--- START ---

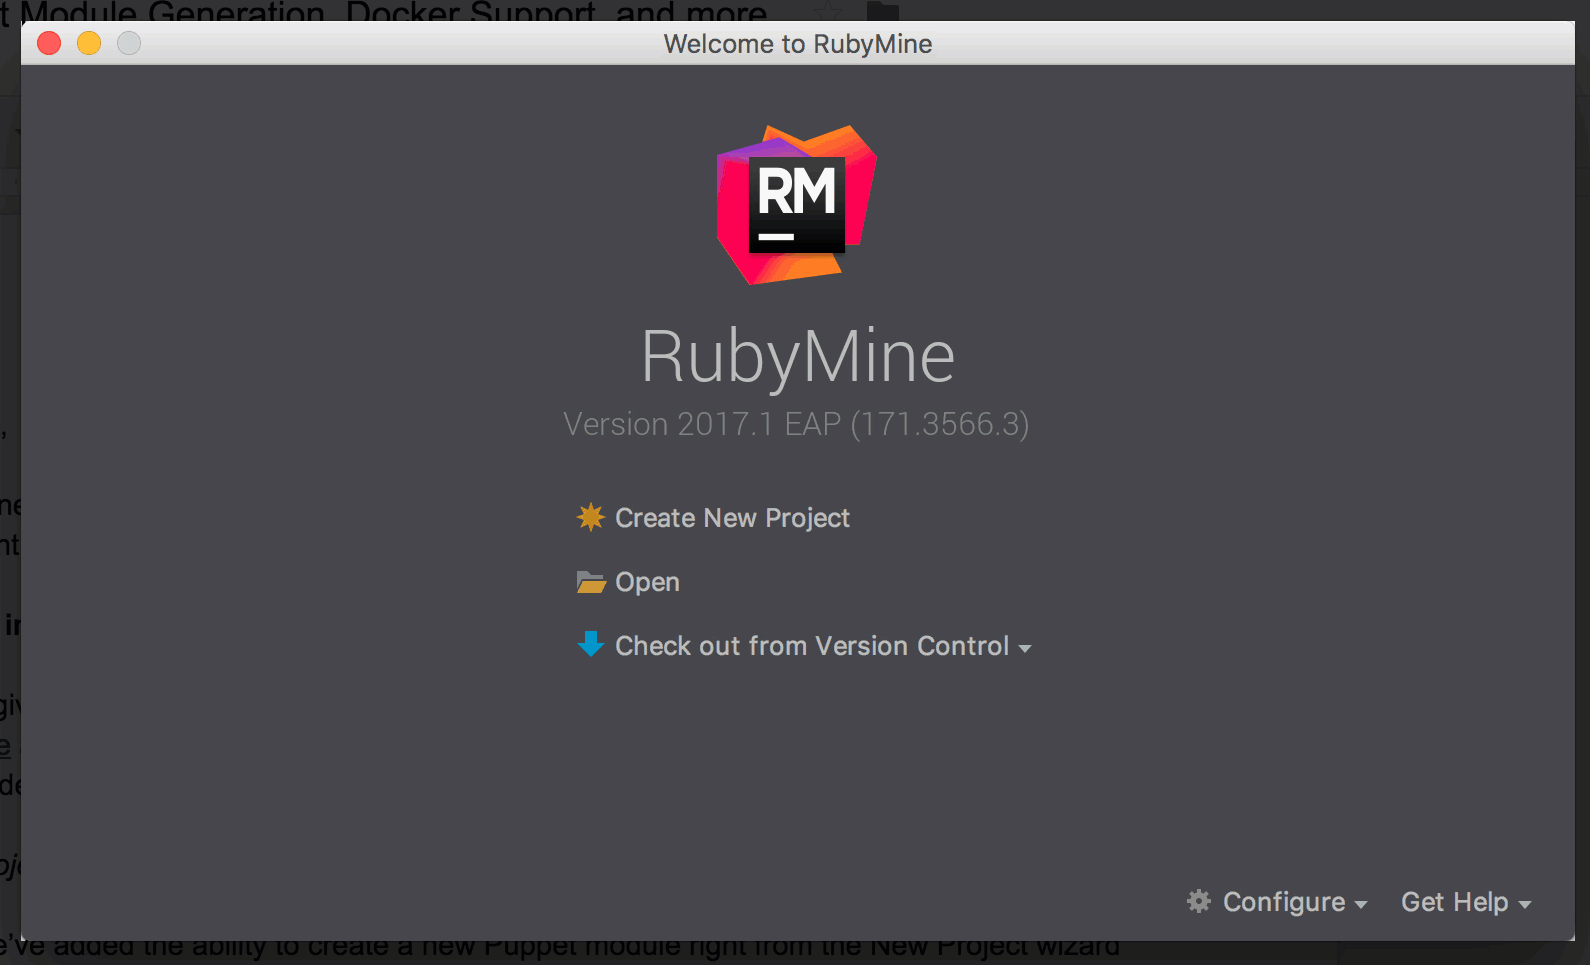Choose the Open link text
Screen dimensions: 1590x965
647,582
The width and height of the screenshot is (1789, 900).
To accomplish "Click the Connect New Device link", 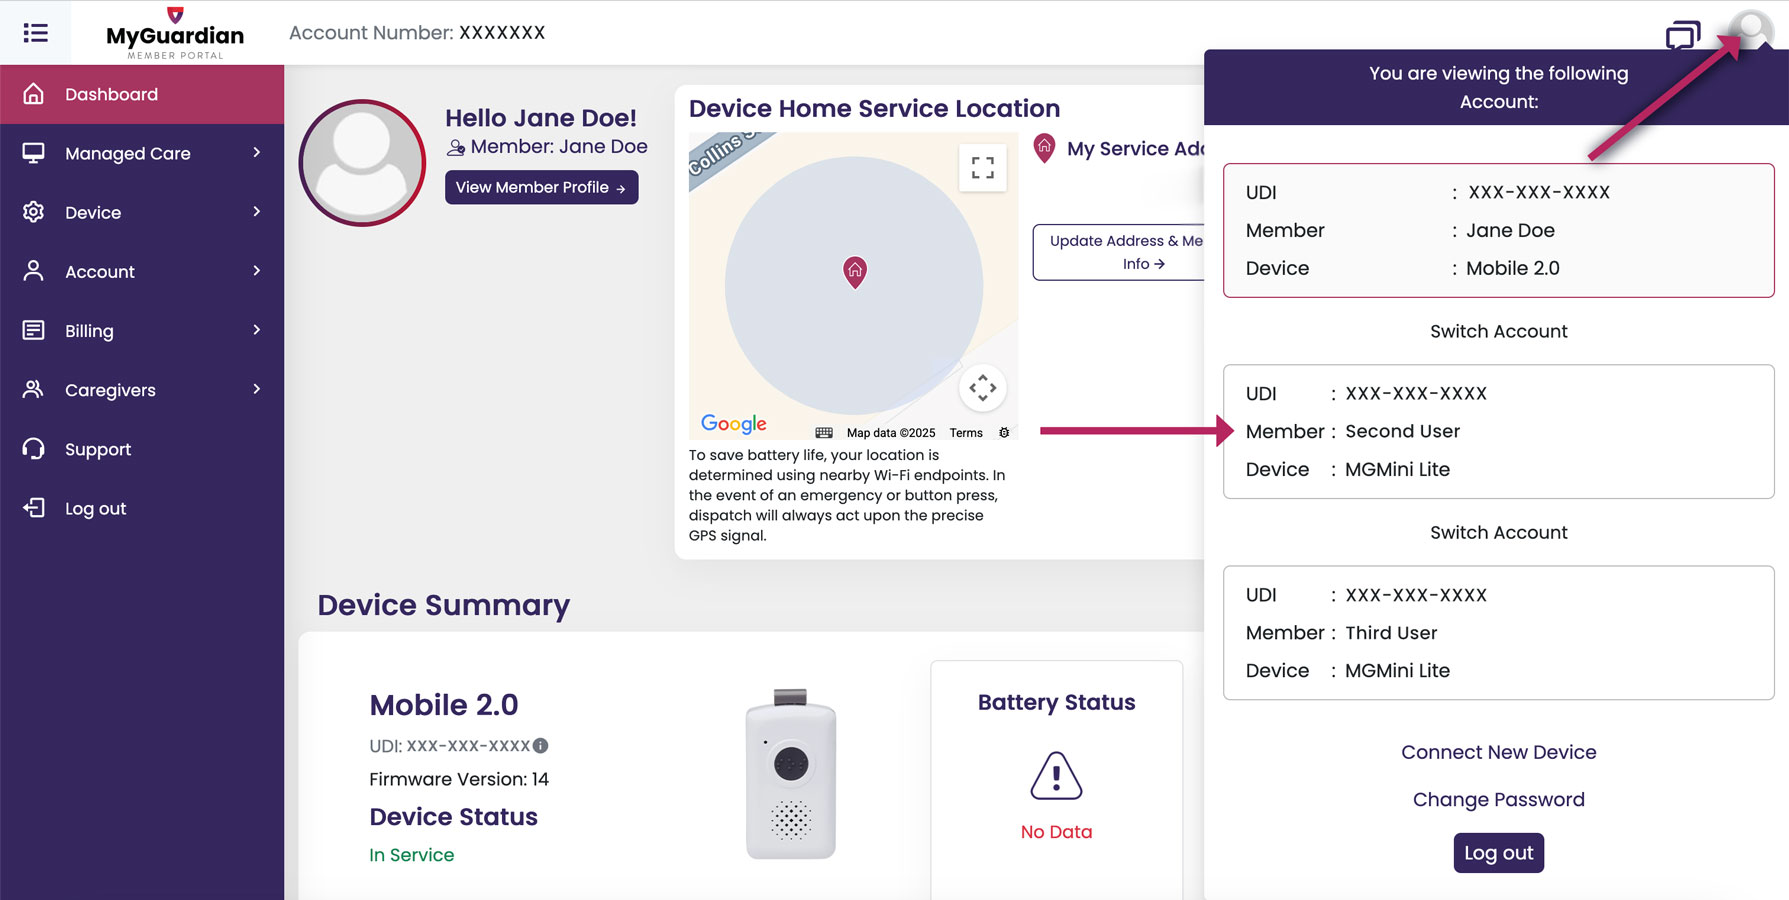I will (x=1498, y=752).
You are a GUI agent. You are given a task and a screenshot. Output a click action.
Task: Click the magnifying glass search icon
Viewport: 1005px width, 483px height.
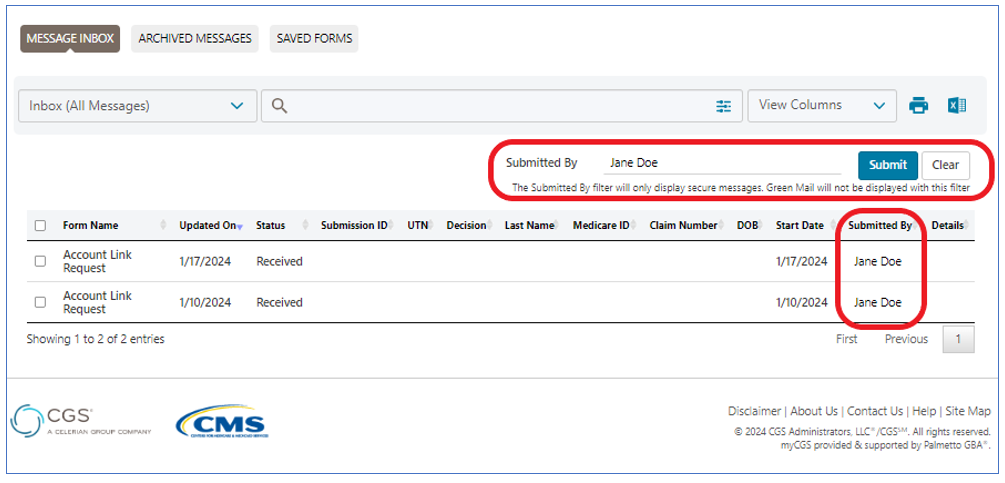tap(280, 106)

--- END ---

* **What you need to do**:
When a line in the material contains the string "screenshot", copy that line.

* **Task solution**:
The width and height of the screenshot is (1789, 900).
You are a GUI agent. You are given a task and a screenshot. Output a click action.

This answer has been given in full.